** TEXT EXTRACT **
________
Monday, February 15, 2010

DRACULA: PRINCE OF DARKNESS (Terence Fisher, 1966, UK)
Four travelers spurn the advice of locals and seek refuge in the nameless castle, it’s corridors haunted by a mysterious ronin. Director Terrance Fisher relies on cliché and trite characterizations utilizing typical genre gestures without aplomb. Unfortunately, Dracula descends towards hilarity instead of horror.

The two couples are ignorant bourgeoisie on a vacation from England, their personalities abrasive and condescending creating no emotional fission to power the narrative. Andrew Keir as Father Sandoval is the only interesting character, a mad monk who derides the villagers for their crass heresy but jumps at the chance of staking his holy claim. Keir infuses the priest with a Shakespearean megalomania, teetering on the brink of camp and cantankerousness. Christopher Lee as the undead Prince remains silent in his unholy role, his bloodshot eyes and Cheshire grin full of malice. He stalks each character with a dramatic intensity, his visage often hidden behind his caped appendage. Thorley Walters as Ludwig, the Renfield-like assistant, offers a crazed performance more comedic than tragic but is colorful nonetheless.
________
** SHORT TASK A **
Using the film review, state whether each statement agrees with it, answering yes or no and quoting the deciding words: (i) Christopher Lee's Prince speaks at length in his role; (ii) Thorley Walters's performance as Ludwig is described as more comedic than tragic; (iii) the four travelers follow the advice of locals.
________
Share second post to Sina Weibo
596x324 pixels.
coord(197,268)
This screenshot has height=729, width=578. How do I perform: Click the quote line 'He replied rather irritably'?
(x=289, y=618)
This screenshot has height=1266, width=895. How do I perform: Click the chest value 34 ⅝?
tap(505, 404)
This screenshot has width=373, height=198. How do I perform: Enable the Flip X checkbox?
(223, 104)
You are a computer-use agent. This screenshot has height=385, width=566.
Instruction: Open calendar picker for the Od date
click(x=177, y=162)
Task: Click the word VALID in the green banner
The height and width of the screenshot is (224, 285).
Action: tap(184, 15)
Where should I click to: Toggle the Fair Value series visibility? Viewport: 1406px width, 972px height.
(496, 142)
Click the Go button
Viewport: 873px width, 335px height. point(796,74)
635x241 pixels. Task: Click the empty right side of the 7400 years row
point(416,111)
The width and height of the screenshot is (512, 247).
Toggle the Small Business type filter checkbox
________
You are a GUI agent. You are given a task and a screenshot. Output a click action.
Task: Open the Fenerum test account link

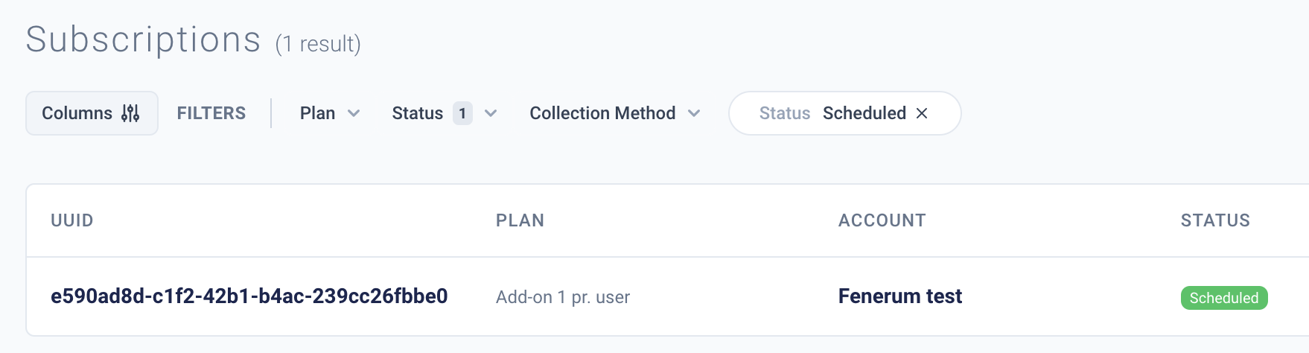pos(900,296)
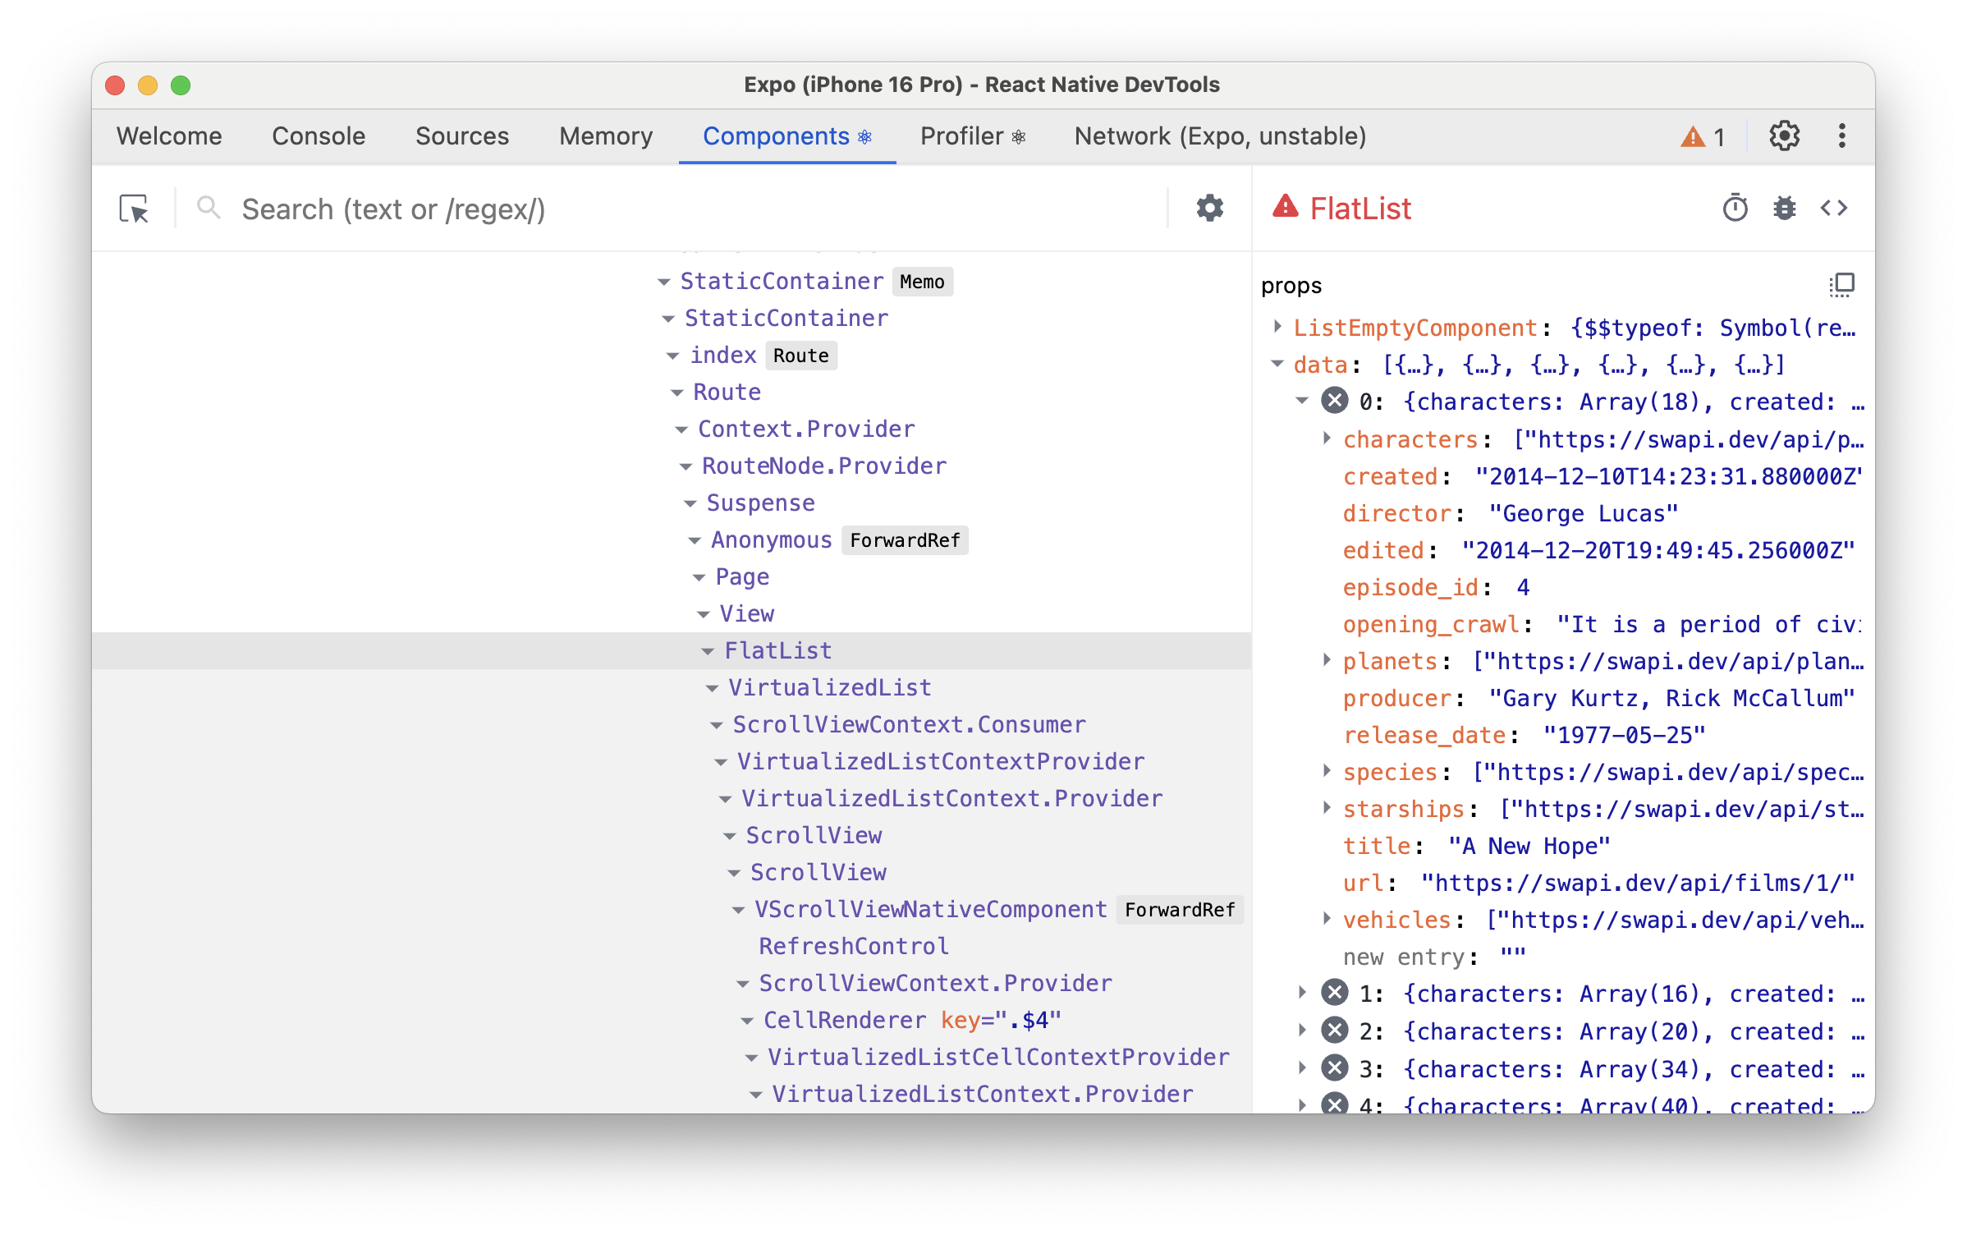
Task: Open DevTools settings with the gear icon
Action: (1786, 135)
________
** SHORT TASK B **
In the rows, lay out as a JSON list of strings the lines between the one containing "Where should I" and the one containing "Toggle the Small", inclusive, with one string per line and blank lines omitted.

** WRITTEN ANSWER A **
(i) No: "Christopher Lee as the undead Prince remains silent in his unholy role"
(ii) Yes: "offers a crazed performance more comedic than tragic"
(iii) No: "Four travelers spurn the advice of locals"

** WRITTEN ANSWER B **
[
  "Where should I click to: Toggle the Fair Value series visibility? Viewport: 1406px width, 972px height.",
  "(496, 142)",
  "Click the Go button",
  "Viewport: 873px width, 335px height. point(796,74)",
  "635x241 pixels. Task: Click the empty right side of the 7400 years row",
  "point(416,111)",
  "The width and height of the screenshot is (512, 247).",
  "Toggle the Small Business type filter checkbox"
]